Both Codere and the directors who were then part of its audit committee were already sanctioned in March 2015 by the CNMV for falsifying their 2012 accounts. In this case, the company was fined 100,000 euros for a very serious infraction, because those accounts contained "inaccurate or untrue" data.
In February 2013, Codere reported losses of 104.6 million in 2021, weighed down by a deterioration of assets in Spain worth 75.6 million and by the drop in income in the country. A few months later, he reformulated his accounts and raised the losses to 134 million after detecting an accounting error.
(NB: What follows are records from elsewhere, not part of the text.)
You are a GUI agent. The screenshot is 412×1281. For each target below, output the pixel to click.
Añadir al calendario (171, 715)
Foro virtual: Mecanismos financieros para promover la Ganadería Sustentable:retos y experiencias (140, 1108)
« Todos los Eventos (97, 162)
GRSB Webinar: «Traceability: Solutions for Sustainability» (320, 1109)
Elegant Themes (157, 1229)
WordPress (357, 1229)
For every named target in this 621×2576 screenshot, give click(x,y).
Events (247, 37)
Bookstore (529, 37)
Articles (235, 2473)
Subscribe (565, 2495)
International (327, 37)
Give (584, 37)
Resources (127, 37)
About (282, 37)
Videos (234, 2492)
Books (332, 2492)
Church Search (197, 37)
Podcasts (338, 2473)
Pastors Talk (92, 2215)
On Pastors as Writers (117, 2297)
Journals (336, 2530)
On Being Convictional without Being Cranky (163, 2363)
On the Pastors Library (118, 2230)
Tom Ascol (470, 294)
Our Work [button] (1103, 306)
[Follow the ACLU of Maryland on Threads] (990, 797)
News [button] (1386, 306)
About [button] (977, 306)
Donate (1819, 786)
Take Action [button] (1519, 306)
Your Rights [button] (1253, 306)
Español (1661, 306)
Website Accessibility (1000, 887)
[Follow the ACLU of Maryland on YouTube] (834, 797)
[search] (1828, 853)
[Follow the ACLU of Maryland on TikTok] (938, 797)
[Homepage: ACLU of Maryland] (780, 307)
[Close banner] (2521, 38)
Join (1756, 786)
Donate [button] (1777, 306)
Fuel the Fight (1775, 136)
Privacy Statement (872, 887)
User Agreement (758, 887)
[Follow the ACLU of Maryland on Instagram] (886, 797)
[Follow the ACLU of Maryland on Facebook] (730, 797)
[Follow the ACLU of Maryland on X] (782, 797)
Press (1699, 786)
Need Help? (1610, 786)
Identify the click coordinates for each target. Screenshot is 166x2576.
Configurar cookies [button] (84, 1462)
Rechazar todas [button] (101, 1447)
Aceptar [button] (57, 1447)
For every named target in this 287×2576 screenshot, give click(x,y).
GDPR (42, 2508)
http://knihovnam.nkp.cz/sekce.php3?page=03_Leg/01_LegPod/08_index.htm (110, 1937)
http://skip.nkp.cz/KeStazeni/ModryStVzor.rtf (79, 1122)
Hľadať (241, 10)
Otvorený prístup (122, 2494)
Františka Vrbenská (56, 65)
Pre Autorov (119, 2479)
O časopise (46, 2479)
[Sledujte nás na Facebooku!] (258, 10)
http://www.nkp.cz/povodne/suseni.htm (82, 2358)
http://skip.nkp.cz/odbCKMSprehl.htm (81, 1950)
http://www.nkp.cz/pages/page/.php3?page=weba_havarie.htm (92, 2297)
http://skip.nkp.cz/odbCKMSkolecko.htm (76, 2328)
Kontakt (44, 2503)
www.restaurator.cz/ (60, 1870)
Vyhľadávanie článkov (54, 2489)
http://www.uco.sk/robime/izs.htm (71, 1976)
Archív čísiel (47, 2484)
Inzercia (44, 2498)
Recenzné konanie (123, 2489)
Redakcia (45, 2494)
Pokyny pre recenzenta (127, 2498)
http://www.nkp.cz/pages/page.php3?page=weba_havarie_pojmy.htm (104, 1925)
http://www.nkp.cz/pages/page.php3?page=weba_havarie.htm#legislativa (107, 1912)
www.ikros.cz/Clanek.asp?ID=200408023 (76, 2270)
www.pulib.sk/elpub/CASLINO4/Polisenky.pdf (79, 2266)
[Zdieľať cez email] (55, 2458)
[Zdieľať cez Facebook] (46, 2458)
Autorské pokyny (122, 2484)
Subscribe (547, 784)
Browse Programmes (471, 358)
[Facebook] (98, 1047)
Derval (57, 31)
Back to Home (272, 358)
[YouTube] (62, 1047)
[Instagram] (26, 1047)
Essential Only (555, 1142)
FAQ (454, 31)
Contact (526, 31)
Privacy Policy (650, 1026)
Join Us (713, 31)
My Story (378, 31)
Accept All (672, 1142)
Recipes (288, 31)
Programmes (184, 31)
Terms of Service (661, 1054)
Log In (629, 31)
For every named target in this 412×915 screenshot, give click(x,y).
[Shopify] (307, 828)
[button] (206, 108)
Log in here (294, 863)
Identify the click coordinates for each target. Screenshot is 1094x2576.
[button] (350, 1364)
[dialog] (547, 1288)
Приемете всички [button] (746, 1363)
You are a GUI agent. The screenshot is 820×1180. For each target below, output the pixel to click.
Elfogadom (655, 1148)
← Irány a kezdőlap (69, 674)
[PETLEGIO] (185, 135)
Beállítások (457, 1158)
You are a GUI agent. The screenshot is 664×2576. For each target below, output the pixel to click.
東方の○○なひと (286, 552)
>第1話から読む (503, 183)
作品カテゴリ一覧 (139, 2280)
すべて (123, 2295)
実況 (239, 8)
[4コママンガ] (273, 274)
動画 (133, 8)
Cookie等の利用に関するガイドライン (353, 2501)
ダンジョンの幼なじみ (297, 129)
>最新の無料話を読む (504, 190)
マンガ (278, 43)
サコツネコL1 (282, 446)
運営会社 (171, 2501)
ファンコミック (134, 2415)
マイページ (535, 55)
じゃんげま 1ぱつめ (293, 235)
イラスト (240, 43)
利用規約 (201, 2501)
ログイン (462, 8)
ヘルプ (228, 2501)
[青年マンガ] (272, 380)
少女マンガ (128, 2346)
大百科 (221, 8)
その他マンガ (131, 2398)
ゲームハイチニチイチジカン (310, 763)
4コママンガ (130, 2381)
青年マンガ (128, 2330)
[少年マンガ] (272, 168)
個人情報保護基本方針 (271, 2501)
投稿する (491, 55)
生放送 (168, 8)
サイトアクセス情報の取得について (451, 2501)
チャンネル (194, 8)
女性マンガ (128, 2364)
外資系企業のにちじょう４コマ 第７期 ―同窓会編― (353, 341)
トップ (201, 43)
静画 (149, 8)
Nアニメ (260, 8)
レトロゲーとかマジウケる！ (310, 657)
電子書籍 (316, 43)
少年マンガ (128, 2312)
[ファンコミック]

A few days later, he returned to reformulate the accounts to adapt them to a fiscal "clarification" in Mexico and after facing a payment for licenses in Argentina.
After knowing the sanction, and in the successive appeals before the National High Court and the Supreme Court, Codere argued that the sanctioned conduct was the result of a technical error that was corrected immediately, and that it did not alter the company's financial situation. The National Court and the Supreme Court They confirmed the sanctions in all their extremes.